Cryptocurrency prices jumped on Tuesday after the industry’s largest fund manager, Grayscale Investments, gained a legal victory in its long-running attempt to make it easier for investors to add Bitcoin to their portfolios.
The U.S. Court of Appeals for the D.C. Circuit ruled that the Securities and Exchange Commission (SEC) had acted arbitrarily and capriciously in rejecting Grayscale’s request to create a Bitcoin Exchange Traded Fund (ETF). Grayscale is seeking to create a fund that will enable investors to gain exposure to cryptocurrency through traditional brokers, exchanges, and markets, rather than via digital assets.
The SEC has refused to grant an ETF for Bitcoin, arguing that the markets are exposed to fraud and manipulation.
The long-awaited goal of cryptocurrency enthusiasts has been a Bitcoin ETF. This court ruling may bring the dream of a fund that trades on traditional stock exchanges closer to reality. The news has helped to boost the share prices of cryptocurrency companies such as Coinbase.
Jennifer Rosenthal, a spokeswoman for Grayscale, said in a press release: “This is a monumental step forward for American investors, the Bitcoin ecosystem and all those who have been advocating for Bitcoin exposure.”
A SEC spokesperson said that they are reviewing the court’s decision to determine their next course of action. The ruling can be revisited by the agency within 45 days.
Cryptocurrency prices have been affected by a series of scandals, bankruptcies, and regulatory crackdowns. The SEC is the agency that has filed enforcement actions against crypto giants in recent months. Despite the skepticism of digital asset enthusiasts, they celebrated the appellate court’s decision.
Ji Kim, head of global policy at the industry lobbying group Crypto Council for Innovation, said: “This ruling is not just about Grayscale or Bitcoin, it sets a precedent for the broader crypto industry — this is big, positive and precedent-setting news.”

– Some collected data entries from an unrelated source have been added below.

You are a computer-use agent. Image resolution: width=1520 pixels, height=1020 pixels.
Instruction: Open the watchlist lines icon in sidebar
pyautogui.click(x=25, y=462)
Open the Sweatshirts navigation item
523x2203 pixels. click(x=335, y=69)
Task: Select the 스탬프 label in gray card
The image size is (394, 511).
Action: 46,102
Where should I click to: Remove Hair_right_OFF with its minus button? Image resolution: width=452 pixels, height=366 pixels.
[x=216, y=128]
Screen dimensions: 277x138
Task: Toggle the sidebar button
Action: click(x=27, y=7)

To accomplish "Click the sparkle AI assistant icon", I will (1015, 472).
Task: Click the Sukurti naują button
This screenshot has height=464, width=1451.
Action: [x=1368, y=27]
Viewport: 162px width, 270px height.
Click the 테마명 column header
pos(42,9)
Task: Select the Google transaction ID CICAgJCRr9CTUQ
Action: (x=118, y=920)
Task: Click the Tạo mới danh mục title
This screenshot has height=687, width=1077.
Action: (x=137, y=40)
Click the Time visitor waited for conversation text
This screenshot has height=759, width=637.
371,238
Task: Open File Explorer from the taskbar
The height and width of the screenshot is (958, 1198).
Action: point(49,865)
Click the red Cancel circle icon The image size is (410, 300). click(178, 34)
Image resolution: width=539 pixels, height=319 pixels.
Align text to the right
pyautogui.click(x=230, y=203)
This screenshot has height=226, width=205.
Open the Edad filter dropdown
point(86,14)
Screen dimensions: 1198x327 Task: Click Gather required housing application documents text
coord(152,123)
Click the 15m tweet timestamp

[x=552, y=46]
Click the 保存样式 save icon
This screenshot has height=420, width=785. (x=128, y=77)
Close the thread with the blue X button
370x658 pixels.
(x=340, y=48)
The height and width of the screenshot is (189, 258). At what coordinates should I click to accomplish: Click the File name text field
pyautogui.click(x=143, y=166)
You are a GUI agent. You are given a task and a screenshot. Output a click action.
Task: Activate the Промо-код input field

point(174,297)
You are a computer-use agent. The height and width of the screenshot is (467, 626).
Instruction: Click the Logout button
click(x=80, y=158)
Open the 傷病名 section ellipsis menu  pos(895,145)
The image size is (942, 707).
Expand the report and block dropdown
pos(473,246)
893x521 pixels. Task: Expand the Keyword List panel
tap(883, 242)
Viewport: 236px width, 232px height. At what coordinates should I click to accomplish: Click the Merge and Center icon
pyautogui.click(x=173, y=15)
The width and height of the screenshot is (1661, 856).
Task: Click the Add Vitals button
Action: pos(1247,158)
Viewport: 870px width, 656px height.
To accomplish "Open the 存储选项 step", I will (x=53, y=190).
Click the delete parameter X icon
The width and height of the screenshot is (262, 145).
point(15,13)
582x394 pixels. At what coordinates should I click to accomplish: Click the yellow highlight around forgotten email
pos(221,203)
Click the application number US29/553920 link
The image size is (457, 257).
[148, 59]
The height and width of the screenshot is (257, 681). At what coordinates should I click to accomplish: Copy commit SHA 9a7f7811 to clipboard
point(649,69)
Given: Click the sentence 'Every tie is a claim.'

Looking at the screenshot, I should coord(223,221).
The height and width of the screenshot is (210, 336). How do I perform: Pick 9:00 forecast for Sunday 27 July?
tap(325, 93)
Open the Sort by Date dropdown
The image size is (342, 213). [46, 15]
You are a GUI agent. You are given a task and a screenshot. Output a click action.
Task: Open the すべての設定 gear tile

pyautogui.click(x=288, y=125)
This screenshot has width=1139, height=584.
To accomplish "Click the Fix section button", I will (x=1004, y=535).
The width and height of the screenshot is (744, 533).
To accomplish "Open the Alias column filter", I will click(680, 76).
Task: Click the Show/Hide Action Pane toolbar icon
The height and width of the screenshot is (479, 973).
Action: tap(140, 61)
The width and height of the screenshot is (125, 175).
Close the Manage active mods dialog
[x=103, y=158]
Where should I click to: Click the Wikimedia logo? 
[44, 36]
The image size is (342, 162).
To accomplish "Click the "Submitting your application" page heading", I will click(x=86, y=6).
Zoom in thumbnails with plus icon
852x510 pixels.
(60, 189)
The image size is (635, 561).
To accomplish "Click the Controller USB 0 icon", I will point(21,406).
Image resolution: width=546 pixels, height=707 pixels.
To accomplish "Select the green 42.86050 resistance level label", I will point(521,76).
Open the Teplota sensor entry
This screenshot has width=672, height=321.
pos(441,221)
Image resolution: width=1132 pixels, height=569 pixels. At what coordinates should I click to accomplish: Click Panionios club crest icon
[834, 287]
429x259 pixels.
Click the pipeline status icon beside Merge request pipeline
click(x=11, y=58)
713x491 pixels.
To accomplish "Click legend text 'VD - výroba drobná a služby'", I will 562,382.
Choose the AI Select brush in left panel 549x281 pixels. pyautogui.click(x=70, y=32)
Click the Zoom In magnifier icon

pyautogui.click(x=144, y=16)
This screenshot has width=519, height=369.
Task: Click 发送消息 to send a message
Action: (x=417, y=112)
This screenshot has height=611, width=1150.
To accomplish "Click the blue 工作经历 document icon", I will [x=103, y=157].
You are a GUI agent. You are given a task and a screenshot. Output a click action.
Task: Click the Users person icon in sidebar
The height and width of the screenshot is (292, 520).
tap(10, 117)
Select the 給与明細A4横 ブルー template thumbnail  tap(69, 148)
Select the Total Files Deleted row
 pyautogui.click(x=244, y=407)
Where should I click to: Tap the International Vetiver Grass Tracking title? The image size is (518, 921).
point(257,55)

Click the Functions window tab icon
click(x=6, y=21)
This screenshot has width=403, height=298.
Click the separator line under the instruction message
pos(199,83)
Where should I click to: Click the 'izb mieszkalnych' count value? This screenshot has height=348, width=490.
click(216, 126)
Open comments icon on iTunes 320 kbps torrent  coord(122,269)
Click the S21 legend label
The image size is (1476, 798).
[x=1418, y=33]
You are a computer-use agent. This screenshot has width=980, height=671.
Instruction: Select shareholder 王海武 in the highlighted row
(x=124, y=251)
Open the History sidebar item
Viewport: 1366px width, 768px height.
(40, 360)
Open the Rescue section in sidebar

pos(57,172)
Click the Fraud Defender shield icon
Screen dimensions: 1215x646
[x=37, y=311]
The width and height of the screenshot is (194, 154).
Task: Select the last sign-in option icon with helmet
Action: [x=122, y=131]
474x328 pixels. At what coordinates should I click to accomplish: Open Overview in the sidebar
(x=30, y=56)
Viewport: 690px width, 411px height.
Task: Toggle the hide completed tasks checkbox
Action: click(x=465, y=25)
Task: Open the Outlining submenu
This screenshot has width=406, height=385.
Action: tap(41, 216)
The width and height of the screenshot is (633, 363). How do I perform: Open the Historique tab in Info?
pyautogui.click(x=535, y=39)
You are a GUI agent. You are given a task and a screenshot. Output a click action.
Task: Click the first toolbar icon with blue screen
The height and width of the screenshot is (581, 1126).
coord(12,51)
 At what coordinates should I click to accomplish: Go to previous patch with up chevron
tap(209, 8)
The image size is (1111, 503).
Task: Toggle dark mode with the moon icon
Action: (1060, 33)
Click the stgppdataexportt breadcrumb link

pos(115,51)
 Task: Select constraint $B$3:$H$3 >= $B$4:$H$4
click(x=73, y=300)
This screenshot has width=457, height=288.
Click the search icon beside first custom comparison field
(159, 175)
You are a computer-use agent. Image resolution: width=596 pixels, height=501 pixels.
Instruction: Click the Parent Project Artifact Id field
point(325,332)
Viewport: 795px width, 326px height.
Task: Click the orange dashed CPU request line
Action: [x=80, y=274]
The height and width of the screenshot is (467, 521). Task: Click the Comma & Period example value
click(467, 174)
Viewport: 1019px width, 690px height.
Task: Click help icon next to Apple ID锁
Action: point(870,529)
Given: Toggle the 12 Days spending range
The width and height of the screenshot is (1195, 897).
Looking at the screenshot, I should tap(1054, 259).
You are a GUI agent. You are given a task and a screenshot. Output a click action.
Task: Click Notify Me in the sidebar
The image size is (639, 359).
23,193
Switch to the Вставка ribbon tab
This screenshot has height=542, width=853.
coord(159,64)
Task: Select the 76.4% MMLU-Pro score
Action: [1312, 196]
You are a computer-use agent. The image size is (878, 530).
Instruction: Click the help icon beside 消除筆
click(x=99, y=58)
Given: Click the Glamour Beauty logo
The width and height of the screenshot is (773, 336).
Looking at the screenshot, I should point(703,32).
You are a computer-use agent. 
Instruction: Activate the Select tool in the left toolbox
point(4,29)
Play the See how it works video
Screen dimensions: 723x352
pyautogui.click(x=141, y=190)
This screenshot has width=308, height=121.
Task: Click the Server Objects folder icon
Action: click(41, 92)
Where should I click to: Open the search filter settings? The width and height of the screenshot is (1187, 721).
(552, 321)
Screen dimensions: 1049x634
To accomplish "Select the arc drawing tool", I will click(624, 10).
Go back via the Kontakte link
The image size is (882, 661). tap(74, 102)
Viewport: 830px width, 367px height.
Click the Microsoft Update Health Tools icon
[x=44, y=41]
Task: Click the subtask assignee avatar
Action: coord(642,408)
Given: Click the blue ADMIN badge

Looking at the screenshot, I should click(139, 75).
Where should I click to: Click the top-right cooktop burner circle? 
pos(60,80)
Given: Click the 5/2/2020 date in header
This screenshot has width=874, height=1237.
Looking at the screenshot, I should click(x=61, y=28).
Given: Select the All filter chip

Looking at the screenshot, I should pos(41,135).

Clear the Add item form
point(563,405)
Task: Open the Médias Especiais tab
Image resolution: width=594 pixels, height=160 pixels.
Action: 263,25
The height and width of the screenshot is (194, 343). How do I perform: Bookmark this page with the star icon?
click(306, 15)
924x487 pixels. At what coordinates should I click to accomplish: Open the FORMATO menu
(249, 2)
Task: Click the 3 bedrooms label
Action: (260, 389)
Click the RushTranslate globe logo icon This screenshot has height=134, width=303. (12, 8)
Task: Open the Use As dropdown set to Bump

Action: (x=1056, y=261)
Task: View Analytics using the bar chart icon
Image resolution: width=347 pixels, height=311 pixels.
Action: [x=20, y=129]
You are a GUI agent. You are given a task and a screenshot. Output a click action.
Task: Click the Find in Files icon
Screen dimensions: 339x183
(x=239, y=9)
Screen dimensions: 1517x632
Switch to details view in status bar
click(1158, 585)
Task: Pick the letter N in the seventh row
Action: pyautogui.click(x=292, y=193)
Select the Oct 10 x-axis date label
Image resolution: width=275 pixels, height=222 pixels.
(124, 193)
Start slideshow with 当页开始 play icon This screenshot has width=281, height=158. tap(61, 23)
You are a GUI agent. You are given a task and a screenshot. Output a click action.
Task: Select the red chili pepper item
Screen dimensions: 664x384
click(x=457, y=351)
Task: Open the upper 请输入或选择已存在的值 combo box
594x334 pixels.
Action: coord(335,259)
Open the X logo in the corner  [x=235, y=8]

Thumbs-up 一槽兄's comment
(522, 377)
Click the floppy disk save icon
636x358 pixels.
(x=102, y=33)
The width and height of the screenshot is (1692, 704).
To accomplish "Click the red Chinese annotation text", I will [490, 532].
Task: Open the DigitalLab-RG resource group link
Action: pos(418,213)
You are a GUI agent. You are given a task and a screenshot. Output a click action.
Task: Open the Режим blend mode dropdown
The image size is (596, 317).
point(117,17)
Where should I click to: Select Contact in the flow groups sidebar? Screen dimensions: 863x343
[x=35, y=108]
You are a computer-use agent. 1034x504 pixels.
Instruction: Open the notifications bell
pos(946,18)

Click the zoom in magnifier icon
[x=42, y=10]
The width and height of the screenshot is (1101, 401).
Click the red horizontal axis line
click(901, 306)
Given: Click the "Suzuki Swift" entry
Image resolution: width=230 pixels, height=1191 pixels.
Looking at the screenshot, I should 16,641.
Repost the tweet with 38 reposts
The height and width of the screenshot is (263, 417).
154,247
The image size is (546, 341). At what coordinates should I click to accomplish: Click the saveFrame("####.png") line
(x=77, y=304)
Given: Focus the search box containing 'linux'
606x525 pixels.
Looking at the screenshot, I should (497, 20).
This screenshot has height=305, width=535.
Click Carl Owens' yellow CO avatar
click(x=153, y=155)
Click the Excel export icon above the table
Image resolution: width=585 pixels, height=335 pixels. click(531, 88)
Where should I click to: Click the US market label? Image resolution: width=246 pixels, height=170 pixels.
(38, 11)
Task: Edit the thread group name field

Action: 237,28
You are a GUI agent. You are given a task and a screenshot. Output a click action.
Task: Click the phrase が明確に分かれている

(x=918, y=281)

Bitcoin ETFs have been a dream of enthusiasts since 2013, when Cameron and Tyler Winklevoss founded the crypto exchange, Gemini, and the SEC began regulating securities. The debut of the first Bitcoin futures ETF on the New York Stock Exchange has since seen the SEC approve a number of other funds linked to futures. Bitcoin futures trading is similar to the way pork and corn are traded.
The aforementioned Bitcoin ETF has been rejected by the SEC. The agency has considered numerous applications to create a fund that bets on Bitcoin, but has dismissed them as inconsistent.